Temporomandibular Joint Arthrocentesis With Infiltration of PRP + Ropivacaine Versus PRP
Status:
Enrolling by invitation
Trial end date:
2024-07-01
Target enrollment:
Participant gender:
Summary
The infiltration of Platelet Rich Plasma (PRP) at the end of Temporomandibular Joint (TMJ)
arthrocentesis is already an established procedure in the treatment of Temporomandibular
Disorders (TMD). Arthrocentesis is a minimally invasive surgical procedure, which aims to
eliminate the inflammatory mediators from the inside of the TMJ. PRP is an autologous
concentrate of platelets and growth factors, derived from centrifugated blood.
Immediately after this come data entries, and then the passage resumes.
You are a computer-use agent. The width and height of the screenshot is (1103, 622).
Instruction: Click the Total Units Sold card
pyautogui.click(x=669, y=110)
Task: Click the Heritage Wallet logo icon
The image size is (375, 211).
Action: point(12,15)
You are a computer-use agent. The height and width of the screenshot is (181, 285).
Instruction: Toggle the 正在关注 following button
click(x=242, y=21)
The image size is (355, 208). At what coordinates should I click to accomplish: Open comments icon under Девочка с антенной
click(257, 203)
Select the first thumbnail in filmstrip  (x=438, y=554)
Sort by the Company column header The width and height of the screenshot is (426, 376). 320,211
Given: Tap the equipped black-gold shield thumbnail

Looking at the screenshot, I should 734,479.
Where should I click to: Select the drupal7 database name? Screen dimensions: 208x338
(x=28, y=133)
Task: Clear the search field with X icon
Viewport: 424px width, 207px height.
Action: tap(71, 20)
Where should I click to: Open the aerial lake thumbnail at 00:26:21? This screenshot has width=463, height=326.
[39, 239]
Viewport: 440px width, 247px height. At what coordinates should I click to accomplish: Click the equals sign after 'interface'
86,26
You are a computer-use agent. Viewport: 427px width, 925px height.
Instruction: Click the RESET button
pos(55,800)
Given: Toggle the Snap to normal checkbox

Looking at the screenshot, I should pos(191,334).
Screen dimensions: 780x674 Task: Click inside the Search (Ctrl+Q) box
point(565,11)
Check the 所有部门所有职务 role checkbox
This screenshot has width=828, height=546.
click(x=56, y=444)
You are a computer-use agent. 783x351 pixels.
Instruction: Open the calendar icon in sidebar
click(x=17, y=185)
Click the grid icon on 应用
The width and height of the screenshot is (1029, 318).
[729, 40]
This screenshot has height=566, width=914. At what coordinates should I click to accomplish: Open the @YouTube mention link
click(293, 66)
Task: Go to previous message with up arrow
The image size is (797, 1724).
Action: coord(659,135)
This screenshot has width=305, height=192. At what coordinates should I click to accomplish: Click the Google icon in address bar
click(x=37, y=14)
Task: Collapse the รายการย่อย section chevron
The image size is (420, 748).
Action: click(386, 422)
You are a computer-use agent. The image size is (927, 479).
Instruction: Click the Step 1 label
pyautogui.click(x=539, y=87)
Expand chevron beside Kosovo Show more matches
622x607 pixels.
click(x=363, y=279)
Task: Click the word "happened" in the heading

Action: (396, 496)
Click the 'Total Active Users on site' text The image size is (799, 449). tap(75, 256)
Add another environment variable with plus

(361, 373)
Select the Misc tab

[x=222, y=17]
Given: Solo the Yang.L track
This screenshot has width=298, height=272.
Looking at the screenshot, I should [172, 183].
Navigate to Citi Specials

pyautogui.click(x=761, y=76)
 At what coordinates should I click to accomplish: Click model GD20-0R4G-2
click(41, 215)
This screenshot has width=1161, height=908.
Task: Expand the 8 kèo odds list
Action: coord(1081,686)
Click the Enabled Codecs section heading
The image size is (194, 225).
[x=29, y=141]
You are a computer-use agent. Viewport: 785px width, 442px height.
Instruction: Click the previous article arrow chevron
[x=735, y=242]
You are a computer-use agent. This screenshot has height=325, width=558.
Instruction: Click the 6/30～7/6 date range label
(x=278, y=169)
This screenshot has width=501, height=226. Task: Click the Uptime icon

Several
studies have described the benefits of PRP: it enhances wound healing because of the presence
of cytokines and growth factors, and is also stimulates chondrocytes to biosynthesis of
collagen. Ropivacaine is a local anesthetic that has been synthesized for use in infiltration
anesthesia and to produce both peripheral and central block. Unlike one of its analogues,
Bupivacaine, Ropivacaine anesthetize the sensory fibers without affecting the motor ones. The
main goal of this investigation is to test the benefits of adding Ropivacaine to the
infiltration of PRP in patients submitted to TMJ arthrocentesis.